O Ministério da Saúde calcula que 1,5 milhão de pessoas não voltaram para receber a segunda dose da vacina. De que forma isso pode estar relacionado com o surgimento de mutações do vírus?
A vacina não nos blinda da infecção. Muitas pessoas pensam “Agora que estou vacinado, não preciso mais usar máscara nem continuar com os outros cuidados”. Isso não é verdade. A vacinação melhora a resposta ao vírus. Uma pessoa não imunizada terá resposta lenta do sistema imune, o vírus ganha espaço e se prolifera. A primeira dose da vacina já oferece melhora imunológica, com geração de células de memória. Com a segunda dose, a resposta será ótima. Ao entrar em contato, a partir da reação (do reforço da vacina), o vírus não terá tempo de se proliferar e causar a doença, porque o sistema imune age para eliminá-lo rapidamente. Com a resposta intermediária gerada apenas com a primeira dose, o vírus consegue sobreviver e aprende, com a resposta imune, a gerar novas variantes. Se as pessoas não tomarem as duas doses e, portanto, não tiverem resposta adequada no organismo, há possibilidade de favorecer as mutações do vírus, gerando novas variantes — mais graves e com proliferação acentuada em nosso organismo.
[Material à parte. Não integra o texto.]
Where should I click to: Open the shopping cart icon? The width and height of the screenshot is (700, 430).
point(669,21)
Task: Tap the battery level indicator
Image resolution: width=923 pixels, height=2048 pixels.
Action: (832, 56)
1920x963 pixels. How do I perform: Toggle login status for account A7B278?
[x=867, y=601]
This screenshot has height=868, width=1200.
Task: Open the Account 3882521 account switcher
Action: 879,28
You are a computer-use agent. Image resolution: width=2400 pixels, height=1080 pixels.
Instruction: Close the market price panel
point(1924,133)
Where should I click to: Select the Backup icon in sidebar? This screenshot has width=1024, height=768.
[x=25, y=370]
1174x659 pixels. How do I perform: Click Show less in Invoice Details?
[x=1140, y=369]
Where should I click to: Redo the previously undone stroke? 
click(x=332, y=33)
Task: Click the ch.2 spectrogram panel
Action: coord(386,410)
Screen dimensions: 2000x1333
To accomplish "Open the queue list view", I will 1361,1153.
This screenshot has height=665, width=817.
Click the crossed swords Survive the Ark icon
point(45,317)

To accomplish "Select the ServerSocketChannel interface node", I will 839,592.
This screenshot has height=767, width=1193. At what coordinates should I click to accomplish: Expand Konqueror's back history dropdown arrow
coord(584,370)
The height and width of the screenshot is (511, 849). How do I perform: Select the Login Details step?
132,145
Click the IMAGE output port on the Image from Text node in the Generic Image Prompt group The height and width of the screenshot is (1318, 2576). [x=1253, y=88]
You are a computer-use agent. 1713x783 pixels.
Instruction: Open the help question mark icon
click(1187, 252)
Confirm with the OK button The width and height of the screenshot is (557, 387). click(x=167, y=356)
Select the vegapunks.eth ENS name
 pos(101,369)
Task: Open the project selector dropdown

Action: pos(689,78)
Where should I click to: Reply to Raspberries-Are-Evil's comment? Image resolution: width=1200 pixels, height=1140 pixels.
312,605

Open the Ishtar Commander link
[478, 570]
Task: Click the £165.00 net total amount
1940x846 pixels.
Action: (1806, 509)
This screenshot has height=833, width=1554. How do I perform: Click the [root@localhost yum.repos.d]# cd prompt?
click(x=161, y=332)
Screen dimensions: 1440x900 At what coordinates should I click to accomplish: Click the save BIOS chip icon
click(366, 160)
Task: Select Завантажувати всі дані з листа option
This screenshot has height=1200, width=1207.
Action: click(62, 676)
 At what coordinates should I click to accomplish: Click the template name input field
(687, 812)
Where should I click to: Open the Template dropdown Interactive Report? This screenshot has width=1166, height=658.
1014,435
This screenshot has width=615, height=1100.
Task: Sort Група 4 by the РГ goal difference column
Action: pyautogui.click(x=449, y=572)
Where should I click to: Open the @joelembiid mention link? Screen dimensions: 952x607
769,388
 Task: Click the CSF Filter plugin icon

Com essas variações, mesmo uma pessoa vacinada com as duas doses agora pode não ficar protegida no futuro?
Qualquer pessoa vacinada pode se infectar. Vai depender, porém, das células de memória ativas desempenharem boa resposta no sistema imunológico. Quando o vírus sofre mutação, não há alteração completa da estrutura dele. Não passa a existir um novo micro-organismo. A resposta das duas doses vai reconhecê-lo parcialmente, como acontece com a (vacina contra a) gripe, em que somos imunizados contra as variantes do último ano. Contra as mutações que eventualmente aparecerem, teremos uma resposta parcial, que permitirá a eliminação do vírus do organismo. Se deixarmos que as variantes circulem com rapidez e aumentem a velocidade de surgimento, é possível que a vacina fique com cada vez menos eficiência. Creio que teremos de adaptar os imunizantes contra a covid-19 a cada ano, como acontece com as vacinas contra a gripe.
Quem tomou a primeira dose e perdeu o prazo da segunda deve fazer o quê?
Deve voltar para a segunda aplicação, não há problema. Inclusive, no caso da CoronaVac, existem estudos preliminares mostrando que, até 28 dias depois da primeira dose, os resultados podem ser melhores do que dentro do prazo de três semanas.